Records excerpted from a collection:
☆ ☆ ☆ ☆ ☆
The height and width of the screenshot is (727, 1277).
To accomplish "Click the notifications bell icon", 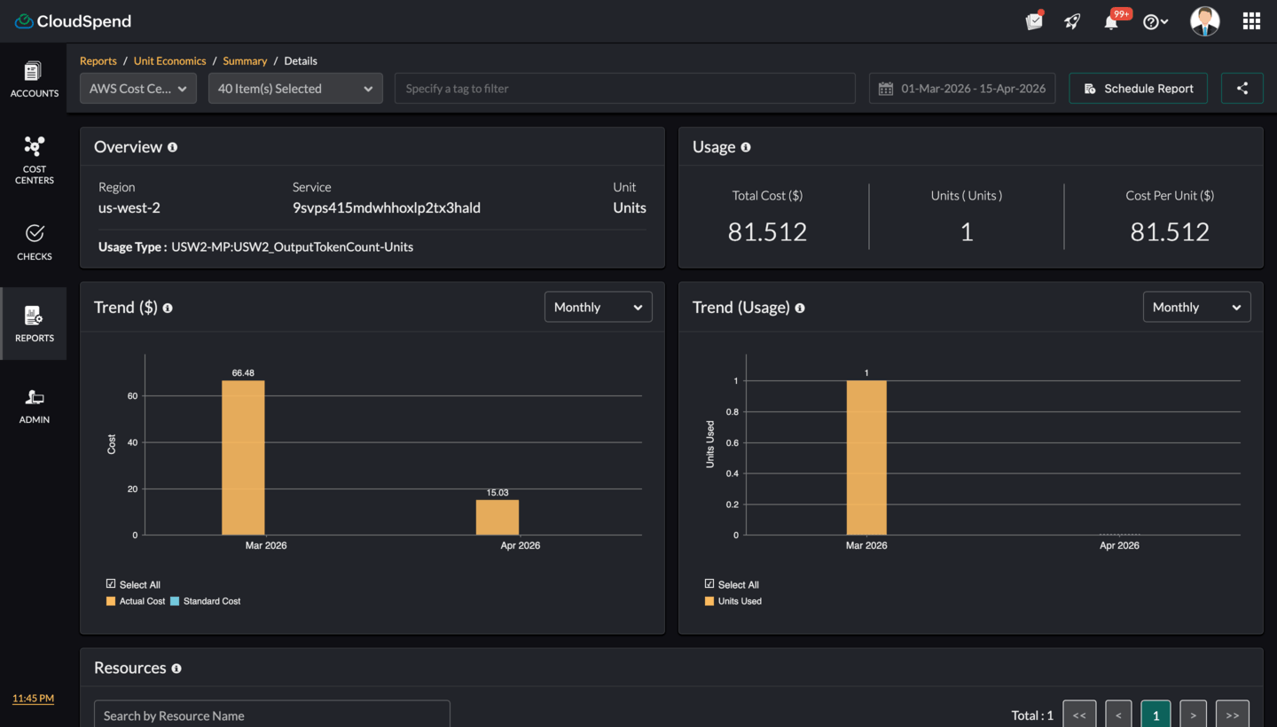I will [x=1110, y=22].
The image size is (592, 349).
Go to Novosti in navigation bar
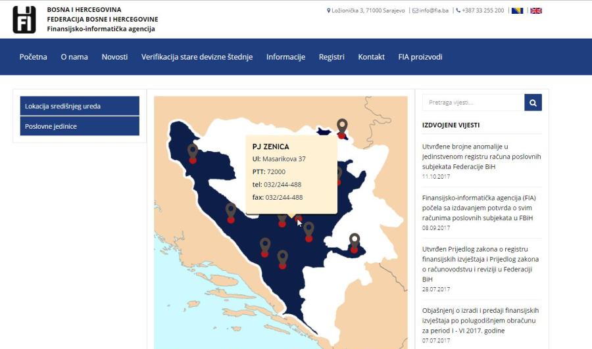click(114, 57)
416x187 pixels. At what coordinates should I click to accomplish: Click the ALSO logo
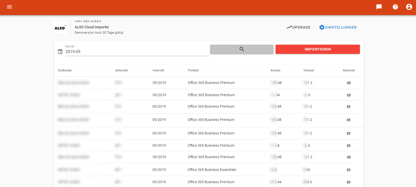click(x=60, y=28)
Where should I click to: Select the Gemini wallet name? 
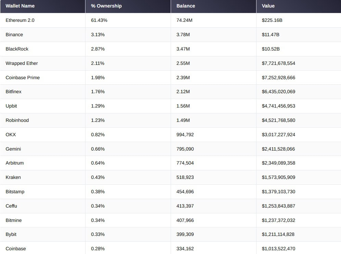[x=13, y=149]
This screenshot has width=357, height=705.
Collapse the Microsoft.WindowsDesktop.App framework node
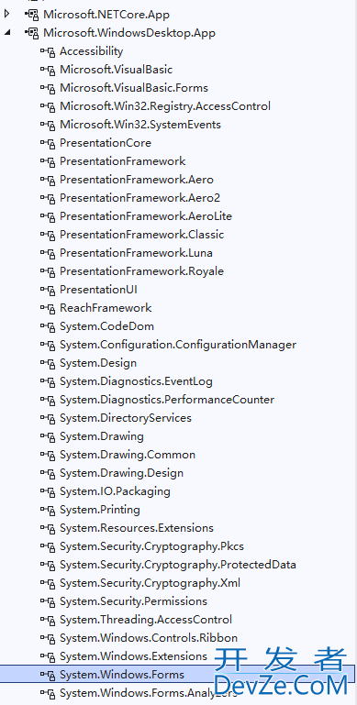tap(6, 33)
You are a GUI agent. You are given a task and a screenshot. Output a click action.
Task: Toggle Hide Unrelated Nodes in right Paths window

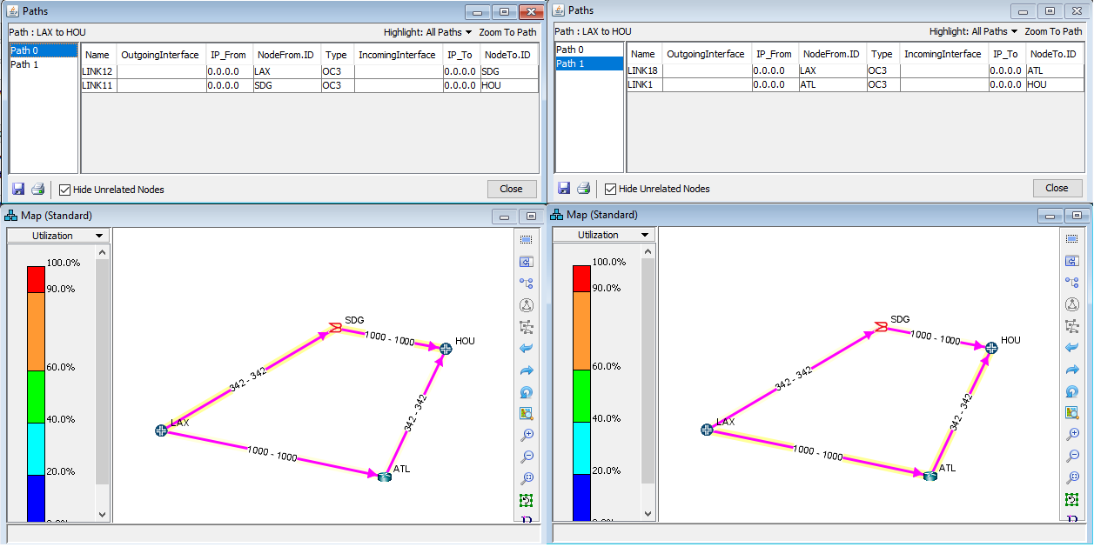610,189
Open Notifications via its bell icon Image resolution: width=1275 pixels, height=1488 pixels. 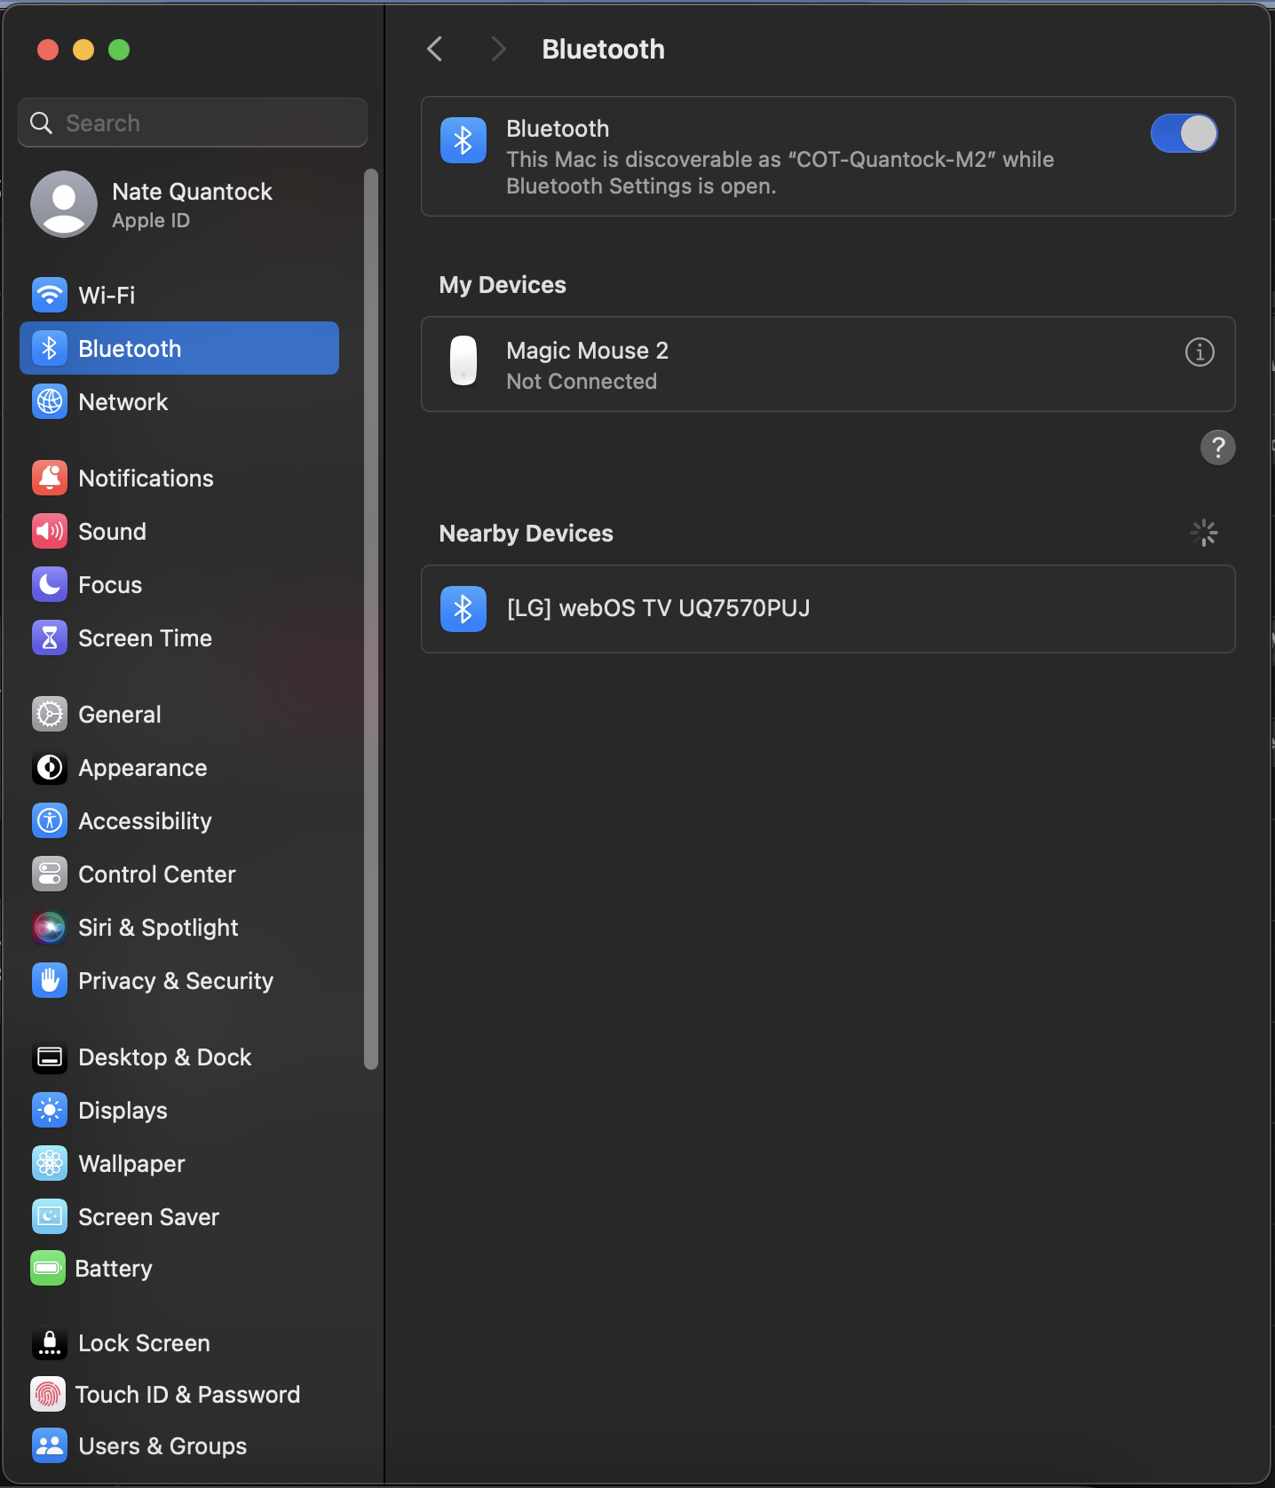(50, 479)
☆ ☆ ☆ ☆ ☆
Problem details
The word "screenshot" appears in some of the lines above. Copy those lines.

The completed task
The height and width of the screenshot is (727, 1277).
This screenshot has width=357, height=705.
You are a GUI agent. You are given a task and a screenshot. Output a click action.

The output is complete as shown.